** AIM OF THE TASK **
Please find and copy every line in the data below that contains the word "October", counting only matches with the same capitalization.

>> begin MATERIALS PROVIDED

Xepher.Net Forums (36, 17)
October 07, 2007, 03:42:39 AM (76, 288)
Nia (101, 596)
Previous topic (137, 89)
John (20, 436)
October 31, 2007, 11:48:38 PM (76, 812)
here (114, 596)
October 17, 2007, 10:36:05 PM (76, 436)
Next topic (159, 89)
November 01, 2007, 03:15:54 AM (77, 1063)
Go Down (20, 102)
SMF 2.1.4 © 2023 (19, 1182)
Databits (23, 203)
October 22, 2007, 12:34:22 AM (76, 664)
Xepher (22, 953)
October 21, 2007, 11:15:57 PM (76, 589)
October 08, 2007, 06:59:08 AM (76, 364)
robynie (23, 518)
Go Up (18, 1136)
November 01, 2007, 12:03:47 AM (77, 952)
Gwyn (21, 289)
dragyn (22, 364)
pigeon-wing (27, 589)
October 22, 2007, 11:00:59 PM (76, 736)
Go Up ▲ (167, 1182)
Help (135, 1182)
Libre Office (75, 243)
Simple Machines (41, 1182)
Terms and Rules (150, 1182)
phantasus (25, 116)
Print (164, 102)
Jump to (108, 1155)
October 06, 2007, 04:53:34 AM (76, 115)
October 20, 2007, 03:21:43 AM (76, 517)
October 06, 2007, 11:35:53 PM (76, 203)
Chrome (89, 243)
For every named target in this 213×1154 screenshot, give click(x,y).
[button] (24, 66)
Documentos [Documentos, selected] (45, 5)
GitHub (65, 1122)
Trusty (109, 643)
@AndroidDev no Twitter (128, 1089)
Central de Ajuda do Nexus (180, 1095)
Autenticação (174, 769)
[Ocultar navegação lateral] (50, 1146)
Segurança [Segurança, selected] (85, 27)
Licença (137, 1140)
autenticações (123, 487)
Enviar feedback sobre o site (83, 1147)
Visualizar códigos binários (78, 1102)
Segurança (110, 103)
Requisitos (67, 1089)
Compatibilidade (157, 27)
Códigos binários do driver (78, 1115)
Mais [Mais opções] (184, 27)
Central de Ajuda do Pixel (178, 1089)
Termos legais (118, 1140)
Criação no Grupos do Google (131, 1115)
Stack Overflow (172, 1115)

>> end MATERIALS PROVIDED

** FINAL ANSWER **
October 07, 2007, 03:42:39 AM (76, 288)
October 31, 2007, 11:48:38 PM (76, 812)
October 17, 2007, 10:36:05 PM (76, 436)
October 22, 2007, 12:34:22 AM (76, 664)
October 21, 2007, 11:15:57 PM (76, 589)
October 08, 2007, 06:59:08 AM (76, 364)
October 22, 2007, 11:00:59 PM (76, 736)
October 06, 2007, 04:53:34 AM (76, 115)
October 20, 2007, 03:21:43 AM (76, 517)
October 06, 2007, 11:35:53 PM (76, 203)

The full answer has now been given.